Benjamin's theories were directly inspired by Russian theorist Sergei Tretiakov's "Operative writing", an approach which used montage to combine sociology, photography and economics in short, critical writing; and the linked experiments like the "Two-Way Newspaper", an abortive experiment in factories where workers were encouraged to write, and writers encouraged to engage with production. The point was to dissociate writing from the need to go through an established professional press. Similarly, Brecht wrote in 1927 that the new technological forms had a unique potential for mass access and communication. In "The Radio as a Communications Apparatus" he wrote that radio "must transform the reports of those who govern into responses to the questions of those governed. Radio must make exchange possible." Blogs are a successful example of this exchange. No old-boy network is necessary to start a blog. Where you went to school, how you come across in interview, whom you know, all are basically irrelevant. And response is easy - you can comment in the comments boxes, you can start your own.
The media theorists of the 1920s argued that there must be a redistribution of "apparatuses" to producers rather than owners. "I have seen with distress", wrote Brecht, "how the Egyptian pyramids and the Indian Rajahs' palaces move to film studios in order to be filmed by an apparatus that a man can slip comfortably into his backpack." These attempts to democratise media floundered in the face of political and technological limitations, but they have an inadvertent afterlife on the internet. What is a blog if not an on-screen version of Tretiakov's Two-Way Newspaper? A radio apparatus or a film camera in 1927 was essentially ungainly and expensive. Now, a huge quantity of people have some kind of means of cultural production at their fingertips, whether via their cameraphones, cheap digital cameras or, most of all, blogs.
The distribution networks of new media are owned by multinationals, just like print media, and the majority of blogs are inconsequential. Still, there is a groundswell of writing on the internet which puts the conformity, smugness and commercialism of print media to shame. Writers like Mark Fisher, Nina Power, Geoff Manaugh or - oh, yes - Richard Seymour could only have developed on the internet, as a space where they could develop their talents and obsessions outside professional journalism's shrill, shallow bubble. No doubt, blogs have to be heavily adapted to work in print.

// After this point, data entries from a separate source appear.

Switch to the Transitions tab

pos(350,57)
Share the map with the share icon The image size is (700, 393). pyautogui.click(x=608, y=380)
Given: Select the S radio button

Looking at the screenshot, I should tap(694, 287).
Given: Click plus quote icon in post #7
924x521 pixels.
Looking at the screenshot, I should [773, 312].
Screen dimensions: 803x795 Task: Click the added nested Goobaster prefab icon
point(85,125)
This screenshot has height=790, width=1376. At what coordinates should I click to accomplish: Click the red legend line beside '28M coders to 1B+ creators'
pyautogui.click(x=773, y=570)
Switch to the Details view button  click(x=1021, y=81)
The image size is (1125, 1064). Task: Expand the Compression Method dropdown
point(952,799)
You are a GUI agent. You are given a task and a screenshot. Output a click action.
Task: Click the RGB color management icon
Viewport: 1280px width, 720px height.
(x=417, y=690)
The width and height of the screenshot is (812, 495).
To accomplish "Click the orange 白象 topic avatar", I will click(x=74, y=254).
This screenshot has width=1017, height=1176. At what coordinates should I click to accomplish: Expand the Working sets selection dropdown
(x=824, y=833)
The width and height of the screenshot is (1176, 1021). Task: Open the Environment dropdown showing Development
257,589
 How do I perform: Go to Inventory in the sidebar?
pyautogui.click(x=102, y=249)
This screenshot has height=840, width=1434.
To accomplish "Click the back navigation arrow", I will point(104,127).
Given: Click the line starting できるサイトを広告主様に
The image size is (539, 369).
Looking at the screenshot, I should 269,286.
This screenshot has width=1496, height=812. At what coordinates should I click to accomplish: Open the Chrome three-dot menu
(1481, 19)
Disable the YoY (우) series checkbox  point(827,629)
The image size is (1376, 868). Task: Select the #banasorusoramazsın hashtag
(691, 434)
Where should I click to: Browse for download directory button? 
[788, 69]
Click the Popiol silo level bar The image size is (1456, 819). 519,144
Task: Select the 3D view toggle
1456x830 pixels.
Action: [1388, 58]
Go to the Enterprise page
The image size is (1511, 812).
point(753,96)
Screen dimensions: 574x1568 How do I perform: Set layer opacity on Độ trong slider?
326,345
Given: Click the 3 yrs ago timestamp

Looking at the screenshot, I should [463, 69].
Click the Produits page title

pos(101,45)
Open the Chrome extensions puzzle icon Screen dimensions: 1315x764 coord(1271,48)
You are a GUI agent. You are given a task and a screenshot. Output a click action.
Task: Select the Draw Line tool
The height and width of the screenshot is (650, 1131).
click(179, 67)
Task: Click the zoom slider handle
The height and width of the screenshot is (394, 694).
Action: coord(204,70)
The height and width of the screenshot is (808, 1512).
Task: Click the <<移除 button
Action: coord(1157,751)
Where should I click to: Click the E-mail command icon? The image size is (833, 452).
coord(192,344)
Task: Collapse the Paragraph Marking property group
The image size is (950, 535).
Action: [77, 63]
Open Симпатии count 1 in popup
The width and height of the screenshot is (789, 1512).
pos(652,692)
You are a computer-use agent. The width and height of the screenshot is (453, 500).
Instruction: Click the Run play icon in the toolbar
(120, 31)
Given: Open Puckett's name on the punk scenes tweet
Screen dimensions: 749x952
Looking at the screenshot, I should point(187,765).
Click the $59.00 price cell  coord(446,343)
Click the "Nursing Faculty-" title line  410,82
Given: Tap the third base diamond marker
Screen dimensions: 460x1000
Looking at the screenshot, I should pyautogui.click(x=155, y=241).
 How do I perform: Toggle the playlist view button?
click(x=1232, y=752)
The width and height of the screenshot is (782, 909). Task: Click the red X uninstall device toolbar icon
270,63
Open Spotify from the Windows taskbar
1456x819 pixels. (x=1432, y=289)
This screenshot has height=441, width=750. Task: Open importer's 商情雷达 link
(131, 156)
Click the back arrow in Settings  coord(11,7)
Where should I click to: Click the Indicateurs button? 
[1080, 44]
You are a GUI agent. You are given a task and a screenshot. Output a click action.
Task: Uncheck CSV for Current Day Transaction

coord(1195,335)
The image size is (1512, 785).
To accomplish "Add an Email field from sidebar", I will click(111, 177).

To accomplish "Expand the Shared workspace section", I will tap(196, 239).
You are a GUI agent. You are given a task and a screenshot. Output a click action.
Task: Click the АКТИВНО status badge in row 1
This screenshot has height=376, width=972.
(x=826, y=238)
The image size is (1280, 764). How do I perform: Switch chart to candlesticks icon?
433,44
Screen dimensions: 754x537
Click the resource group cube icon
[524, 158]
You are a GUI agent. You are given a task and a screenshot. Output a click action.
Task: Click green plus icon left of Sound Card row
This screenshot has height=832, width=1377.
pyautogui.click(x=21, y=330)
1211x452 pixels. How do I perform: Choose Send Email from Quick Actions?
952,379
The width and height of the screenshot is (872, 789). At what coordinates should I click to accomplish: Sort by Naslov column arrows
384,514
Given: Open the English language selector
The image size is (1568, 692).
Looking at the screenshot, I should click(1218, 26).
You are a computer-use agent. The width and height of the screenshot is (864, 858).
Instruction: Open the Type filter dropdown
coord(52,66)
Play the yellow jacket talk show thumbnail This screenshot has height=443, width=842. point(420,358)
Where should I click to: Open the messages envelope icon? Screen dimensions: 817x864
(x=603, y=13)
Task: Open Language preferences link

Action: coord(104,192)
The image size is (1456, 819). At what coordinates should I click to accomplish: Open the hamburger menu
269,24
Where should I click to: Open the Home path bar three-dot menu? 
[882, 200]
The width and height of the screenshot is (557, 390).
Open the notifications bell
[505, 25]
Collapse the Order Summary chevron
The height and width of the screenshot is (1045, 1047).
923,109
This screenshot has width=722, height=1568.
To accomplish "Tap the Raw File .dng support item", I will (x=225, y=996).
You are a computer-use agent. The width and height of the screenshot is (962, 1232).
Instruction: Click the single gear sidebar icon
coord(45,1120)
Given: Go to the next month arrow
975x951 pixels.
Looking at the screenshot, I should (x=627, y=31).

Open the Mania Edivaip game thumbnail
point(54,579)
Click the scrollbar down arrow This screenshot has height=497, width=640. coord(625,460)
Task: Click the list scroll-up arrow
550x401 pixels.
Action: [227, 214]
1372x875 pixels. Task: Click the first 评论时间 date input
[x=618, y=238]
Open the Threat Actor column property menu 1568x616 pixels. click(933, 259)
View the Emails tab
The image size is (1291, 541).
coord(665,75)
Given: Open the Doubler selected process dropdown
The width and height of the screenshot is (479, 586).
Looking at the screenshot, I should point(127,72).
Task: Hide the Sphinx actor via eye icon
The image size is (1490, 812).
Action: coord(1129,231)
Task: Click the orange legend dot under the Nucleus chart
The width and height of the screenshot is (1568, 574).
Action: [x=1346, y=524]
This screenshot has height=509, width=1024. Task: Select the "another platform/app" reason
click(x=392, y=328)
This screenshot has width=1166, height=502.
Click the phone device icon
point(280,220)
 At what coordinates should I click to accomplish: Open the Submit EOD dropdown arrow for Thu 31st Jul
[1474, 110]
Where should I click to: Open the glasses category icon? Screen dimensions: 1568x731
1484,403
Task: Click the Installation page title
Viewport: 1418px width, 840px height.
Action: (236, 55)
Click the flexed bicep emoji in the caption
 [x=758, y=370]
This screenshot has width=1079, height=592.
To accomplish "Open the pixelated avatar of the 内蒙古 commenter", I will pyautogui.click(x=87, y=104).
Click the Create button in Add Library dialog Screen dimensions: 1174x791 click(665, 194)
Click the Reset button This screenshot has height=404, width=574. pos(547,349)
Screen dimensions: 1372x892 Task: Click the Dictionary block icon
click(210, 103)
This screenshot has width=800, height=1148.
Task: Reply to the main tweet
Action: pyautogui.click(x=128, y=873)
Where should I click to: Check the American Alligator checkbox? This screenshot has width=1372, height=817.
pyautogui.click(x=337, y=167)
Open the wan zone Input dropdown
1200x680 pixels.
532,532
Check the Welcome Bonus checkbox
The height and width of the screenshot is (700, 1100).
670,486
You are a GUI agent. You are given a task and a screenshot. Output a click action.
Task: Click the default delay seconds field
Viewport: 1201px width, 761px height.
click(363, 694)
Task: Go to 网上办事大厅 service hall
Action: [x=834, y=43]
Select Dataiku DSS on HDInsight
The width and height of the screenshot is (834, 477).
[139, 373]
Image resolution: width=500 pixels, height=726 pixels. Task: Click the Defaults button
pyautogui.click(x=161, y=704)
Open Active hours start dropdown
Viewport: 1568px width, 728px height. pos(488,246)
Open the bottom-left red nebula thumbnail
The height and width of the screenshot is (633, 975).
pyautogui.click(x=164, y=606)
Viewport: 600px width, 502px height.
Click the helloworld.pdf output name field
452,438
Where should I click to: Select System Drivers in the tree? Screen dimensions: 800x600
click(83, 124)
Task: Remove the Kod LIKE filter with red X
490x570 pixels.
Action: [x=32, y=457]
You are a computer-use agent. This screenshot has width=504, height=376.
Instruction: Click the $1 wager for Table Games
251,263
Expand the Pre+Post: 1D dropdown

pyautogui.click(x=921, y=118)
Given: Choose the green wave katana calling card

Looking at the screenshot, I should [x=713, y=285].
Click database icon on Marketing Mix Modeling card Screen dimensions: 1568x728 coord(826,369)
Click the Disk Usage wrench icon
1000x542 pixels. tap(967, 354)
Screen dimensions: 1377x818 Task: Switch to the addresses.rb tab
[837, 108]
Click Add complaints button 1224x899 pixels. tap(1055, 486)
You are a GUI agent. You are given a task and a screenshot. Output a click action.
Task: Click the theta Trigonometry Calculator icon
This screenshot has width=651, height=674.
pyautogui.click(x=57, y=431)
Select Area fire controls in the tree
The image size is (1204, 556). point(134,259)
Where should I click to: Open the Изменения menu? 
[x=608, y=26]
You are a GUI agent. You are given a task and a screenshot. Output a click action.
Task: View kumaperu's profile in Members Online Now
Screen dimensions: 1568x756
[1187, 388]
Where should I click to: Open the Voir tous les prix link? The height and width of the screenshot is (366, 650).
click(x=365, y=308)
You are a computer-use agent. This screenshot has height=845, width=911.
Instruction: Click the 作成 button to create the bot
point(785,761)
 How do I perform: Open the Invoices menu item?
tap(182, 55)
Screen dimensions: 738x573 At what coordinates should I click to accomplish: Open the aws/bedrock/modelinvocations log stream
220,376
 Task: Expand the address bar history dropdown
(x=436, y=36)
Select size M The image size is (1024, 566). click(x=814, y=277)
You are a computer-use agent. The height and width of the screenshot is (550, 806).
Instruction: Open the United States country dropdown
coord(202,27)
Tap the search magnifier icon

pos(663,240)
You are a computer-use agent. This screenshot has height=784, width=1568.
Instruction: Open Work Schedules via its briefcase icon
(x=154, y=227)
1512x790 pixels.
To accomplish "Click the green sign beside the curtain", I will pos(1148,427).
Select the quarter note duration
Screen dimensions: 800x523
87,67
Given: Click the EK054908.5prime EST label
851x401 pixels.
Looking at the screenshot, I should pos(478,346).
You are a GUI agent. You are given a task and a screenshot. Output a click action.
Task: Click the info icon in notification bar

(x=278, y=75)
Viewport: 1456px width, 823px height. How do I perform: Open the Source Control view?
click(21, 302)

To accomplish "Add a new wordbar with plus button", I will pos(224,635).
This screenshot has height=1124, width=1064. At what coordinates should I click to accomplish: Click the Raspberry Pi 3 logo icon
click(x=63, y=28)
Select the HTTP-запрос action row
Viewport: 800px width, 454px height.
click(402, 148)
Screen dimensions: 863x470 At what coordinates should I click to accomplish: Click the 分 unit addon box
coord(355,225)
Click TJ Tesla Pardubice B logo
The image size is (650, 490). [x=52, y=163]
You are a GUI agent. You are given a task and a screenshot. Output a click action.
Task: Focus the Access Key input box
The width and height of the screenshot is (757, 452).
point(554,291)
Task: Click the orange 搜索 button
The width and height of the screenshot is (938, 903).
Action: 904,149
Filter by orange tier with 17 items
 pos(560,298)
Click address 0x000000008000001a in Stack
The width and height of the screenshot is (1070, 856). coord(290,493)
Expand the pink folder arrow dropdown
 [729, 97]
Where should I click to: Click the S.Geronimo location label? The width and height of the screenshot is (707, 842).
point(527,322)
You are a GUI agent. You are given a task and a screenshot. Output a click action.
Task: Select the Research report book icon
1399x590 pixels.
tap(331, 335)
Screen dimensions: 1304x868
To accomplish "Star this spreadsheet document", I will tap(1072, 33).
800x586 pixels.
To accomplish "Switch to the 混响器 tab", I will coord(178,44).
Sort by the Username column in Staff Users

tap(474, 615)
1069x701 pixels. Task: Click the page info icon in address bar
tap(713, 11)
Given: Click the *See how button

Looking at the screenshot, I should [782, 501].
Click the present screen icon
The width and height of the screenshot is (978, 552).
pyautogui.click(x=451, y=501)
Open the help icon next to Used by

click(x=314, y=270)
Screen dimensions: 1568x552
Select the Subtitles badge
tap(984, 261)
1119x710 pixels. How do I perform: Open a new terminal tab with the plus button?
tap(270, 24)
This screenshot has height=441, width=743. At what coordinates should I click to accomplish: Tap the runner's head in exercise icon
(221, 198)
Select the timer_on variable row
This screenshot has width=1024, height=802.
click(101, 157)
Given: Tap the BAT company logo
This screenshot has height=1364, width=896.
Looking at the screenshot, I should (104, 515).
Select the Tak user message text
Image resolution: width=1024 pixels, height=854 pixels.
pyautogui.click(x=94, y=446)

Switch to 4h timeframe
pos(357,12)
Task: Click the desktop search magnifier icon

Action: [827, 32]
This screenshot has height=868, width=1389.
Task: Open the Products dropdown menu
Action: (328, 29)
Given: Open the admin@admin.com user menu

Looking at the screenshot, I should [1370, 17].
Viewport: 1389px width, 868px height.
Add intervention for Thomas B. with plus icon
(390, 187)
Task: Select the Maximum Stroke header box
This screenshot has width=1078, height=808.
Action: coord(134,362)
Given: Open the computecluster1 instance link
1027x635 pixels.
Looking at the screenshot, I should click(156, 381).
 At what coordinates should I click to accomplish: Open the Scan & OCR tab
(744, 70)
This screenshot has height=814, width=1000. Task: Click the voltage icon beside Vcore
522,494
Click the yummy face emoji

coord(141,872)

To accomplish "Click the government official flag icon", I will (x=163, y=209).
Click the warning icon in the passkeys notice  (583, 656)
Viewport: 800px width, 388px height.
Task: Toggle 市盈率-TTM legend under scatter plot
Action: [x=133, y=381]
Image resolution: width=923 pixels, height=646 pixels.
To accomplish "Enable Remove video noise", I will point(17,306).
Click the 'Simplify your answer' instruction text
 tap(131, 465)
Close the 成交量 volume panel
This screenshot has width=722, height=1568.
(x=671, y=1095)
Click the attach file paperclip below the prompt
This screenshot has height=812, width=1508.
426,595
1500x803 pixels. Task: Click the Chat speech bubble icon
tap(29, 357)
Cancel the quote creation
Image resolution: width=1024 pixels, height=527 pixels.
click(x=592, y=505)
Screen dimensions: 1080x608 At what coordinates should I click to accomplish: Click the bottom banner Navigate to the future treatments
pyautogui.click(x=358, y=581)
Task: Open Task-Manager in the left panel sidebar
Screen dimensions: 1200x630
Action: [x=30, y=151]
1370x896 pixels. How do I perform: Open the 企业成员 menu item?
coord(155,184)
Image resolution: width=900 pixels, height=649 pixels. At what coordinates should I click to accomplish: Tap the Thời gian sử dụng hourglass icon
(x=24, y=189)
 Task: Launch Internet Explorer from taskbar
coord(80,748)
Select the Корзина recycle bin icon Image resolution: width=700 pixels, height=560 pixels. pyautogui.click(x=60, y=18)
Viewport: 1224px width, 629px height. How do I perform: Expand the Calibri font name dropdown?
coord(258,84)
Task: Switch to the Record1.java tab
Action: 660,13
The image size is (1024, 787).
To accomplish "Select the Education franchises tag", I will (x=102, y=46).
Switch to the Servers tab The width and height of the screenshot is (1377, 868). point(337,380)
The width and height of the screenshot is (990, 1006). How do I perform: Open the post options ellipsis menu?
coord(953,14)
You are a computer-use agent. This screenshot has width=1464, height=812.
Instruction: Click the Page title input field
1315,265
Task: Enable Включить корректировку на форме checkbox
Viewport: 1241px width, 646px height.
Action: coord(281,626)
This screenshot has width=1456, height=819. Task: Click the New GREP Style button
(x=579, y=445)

Some bloggers often seem constricted by old media's house styles and compulsory topicality. Remainder bookshops abound with unsuccessful blog-books. And if you want to earn a living from writing, old media is still a far, far better bet, with even The Huffington Post rarely paying its contributors. Nonetheless, in a context of declining social mobility and ubiquitous networking, blogs are one of the few places where anyone can do it, easily and cheaply, where genuinely unique voices can develop. What seems to really be motivating many attacks on bloggers isn't just fear of new technology, but fear of the competition.